Aim of the exercise:
Output all of the records exactly as written.
Study material START
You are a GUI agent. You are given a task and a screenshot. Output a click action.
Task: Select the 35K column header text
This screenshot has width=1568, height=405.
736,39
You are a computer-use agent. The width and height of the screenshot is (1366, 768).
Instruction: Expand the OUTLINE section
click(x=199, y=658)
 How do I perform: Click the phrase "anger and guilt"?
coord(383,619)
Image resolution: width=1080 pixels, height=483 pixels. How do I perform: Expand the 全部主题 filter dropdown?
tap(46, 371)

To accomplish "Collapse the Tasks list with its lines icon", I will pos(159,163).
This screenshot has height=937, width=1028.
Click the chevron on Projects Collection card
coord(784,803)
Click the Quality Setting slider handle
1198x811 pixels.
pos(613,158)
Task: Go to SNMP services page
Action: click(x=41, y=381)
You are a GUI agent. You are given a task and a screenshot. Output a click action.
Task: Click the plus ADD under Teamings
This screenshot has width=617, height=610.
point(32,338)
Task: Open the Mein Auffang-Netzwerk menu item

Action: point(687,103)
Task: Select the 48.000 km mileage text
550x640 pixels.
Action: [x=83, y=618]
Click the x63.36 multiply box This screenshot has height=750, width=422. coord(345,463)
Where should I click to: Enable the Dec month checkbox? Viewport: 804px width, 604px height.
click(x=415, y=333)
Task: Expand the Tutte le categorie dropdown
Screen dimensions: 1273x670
Study material END
Your solution:
You are a GUI agent. You are given a task and a screenshot. Output a click action.
Task: Select the 35K column header text
This screenshot has width=1568, height=405.
736,39
You are a computer-use agent. The width and height of the screenshot is (1366, 768).
Instruction: Expand the OUTLINE section
click(x=199, y=658)
 How do I perform: Click the phrase "anger and guilt"?
coord(383,619)
Image resolution: width=1080 pixels, height=483 pixels. How do I perform: Expand the 全部主题 filter dropdown?
tap(46, 371)

To accomplish "Collapse the Tasks list with its lines icon", I will pos(159,163).
This screenshot has height=937, width=1028.
Click the chevron on Projects Collection card
coord(784,803)
Click the Quality Setting slider handle
1198x811 pixels.
pos(613,158)
Task: Go to SNMP services page
Action: click(x=41, y=381)
You are a GUI agent. You are given a task and a screenshot. Output a click action.
Task: Click the plus ADD under Teamings
This screenshot has width=617, height=610.
point(32,338)
Task: Open the Mein Auffang-Netzwerk menu item

Action: point(687,103)
Task: Select the 48.000 km mileage text
550x640 pixels.
Action: [x=83, y=618]
Click the x63.36 multiply box This screenshot has height=750, width=422. coord(345,463)
Where should I click to: Enable the Dec month checkbox? Viewport: 804px width, 604px height.
click(x=415, y=333)
Task: Expand the Tutte le categorie dropdown
Screen dimensions: 1273x670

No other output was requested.